Publication: Personel Psychology
Article: Understanding the impact of personality traits on individuals’ turnover decisions: a meta-analytic path model.
Blogger: Katie O’Brien
Apparently, it can! While the rest of us who study turnover have been looking mostly at environmental influences that lead people to quit, Ryan Zimmerman has been collecting a stash of personality variables. In the latest issue of Personnel Psychology, Zimmerman presented a meta-analysis and path model of 86 empirical studies published in the past few decades that have any connection between personality and turnover. Frankly, I’m glad someone’s doing it and eternally thankful it’s not me. Talk about your project from Dante’s Inferno – this kind of research project has its own circle of hell. Anyway, enough with my methodology nightmares, let’s get to the juice.
In a nutshell, of the Big Five personality traits (openness to experience, conscientiousness, extraversion, emotional stability, and agreeableness), emotional stability and conscientiousness had the largest negative effect on intentions to quit.

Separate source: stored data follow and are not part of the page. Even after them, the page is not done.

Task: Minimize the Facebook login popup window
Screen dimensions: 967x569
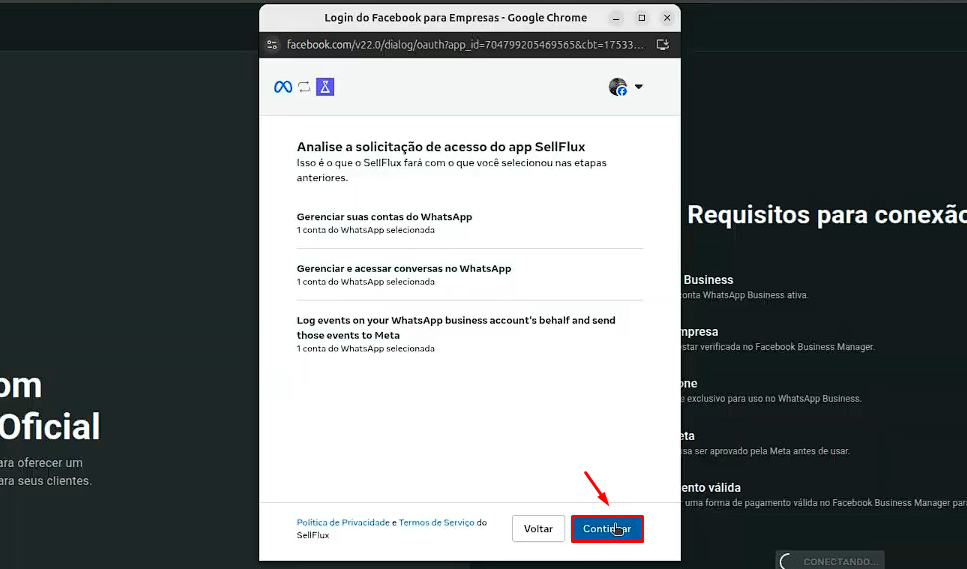Action: [x=617, y=18]
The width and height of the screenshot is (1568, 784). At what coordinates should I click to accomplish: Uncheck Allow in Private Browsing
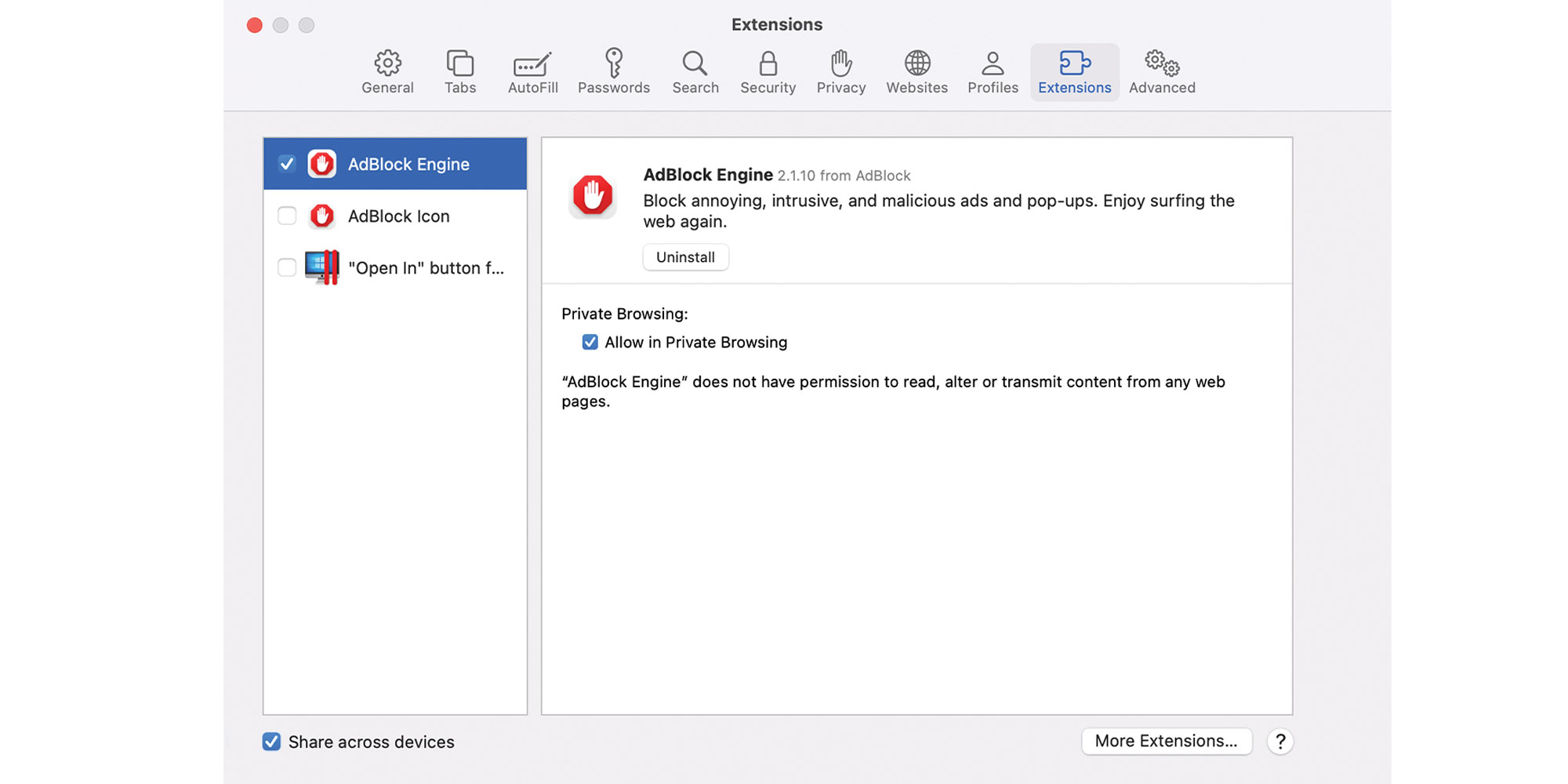point(590,342)
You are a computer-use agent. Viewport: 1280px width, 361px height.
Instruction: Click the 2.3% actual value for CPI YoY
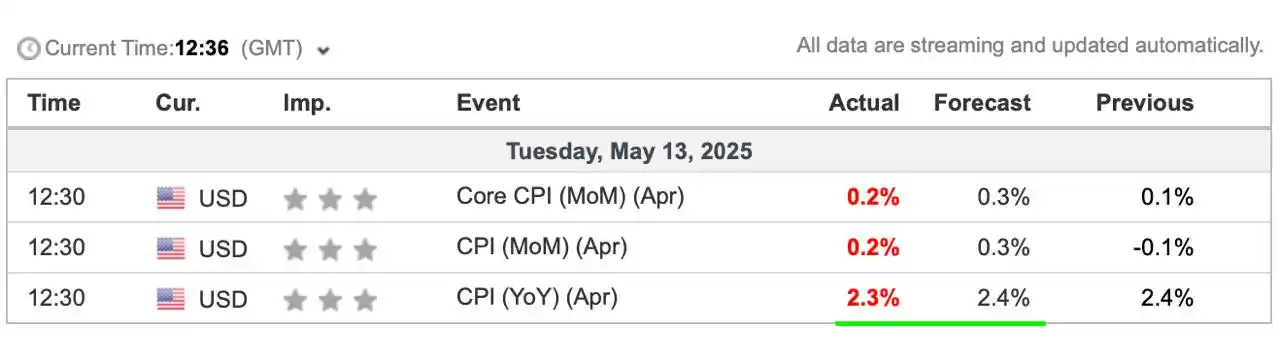873,298
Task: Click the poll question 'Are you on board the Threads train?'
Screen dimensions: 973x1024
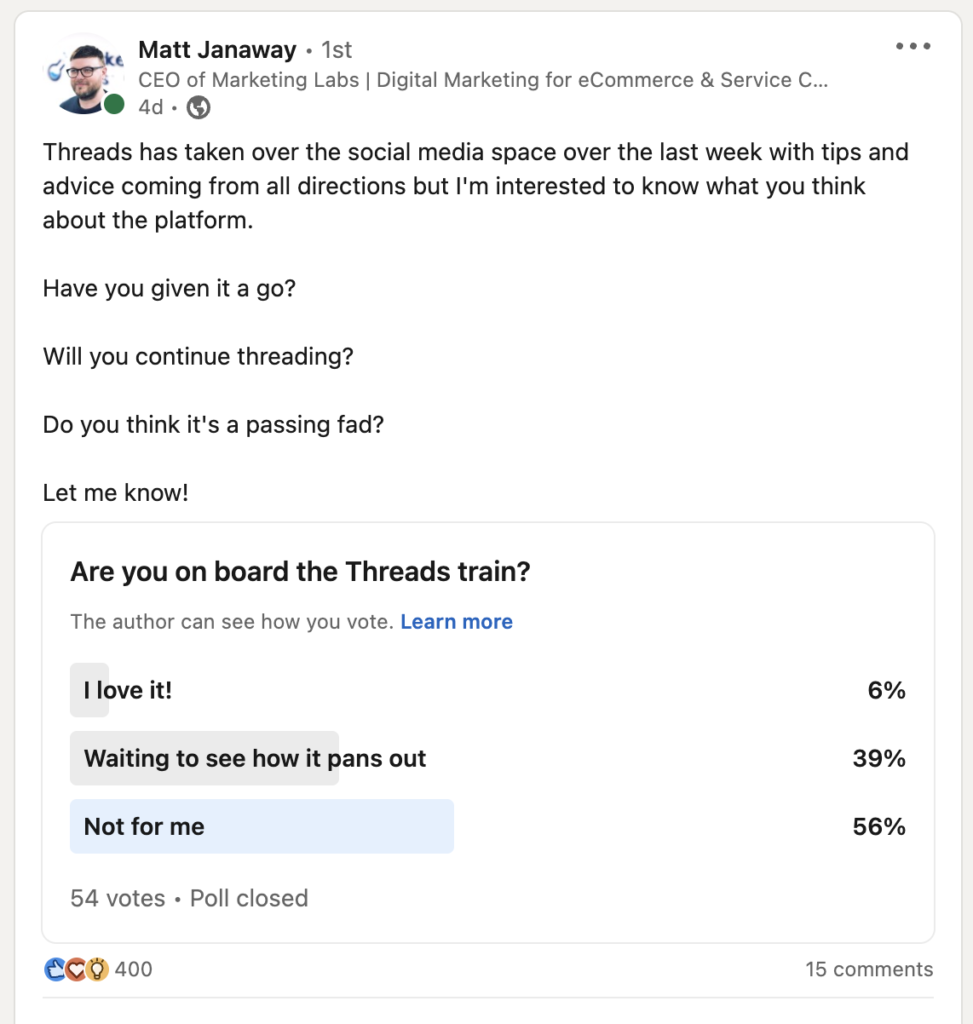Action: point(300,571)
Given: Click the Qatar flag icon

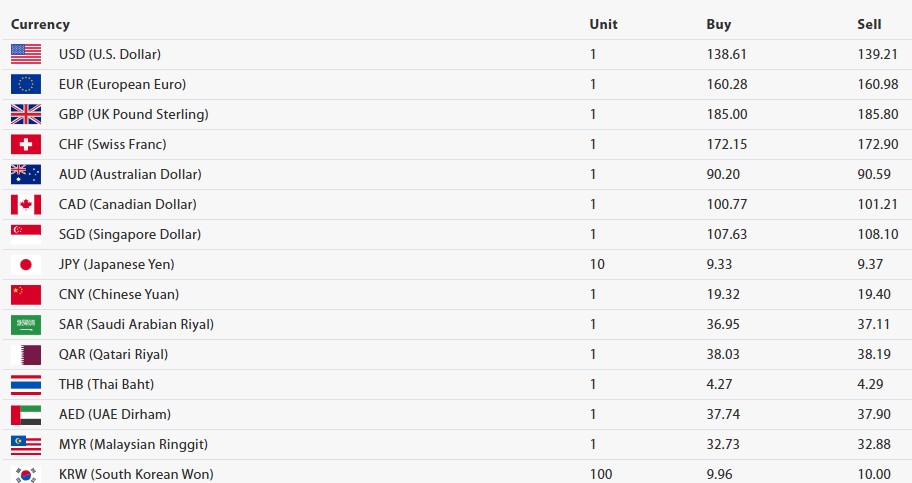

And, those two traits plus agreeableness had the largest negative connection to actually quitting. Surprise, surprise, people who are neurotic want to quit more than emotionally stable people, and people who are conscientious and agreeable aren’t likely to quit their jobs. In this study, Zimmerman was also able to link lots of these predictors together in a (neurotic + poor job performance review = sayonara) kind of way, but the crux of the useful information is that we can possibly predict and then lower turnover by knowing things about an applicant/employee’s personality. That’s some pretty cool news.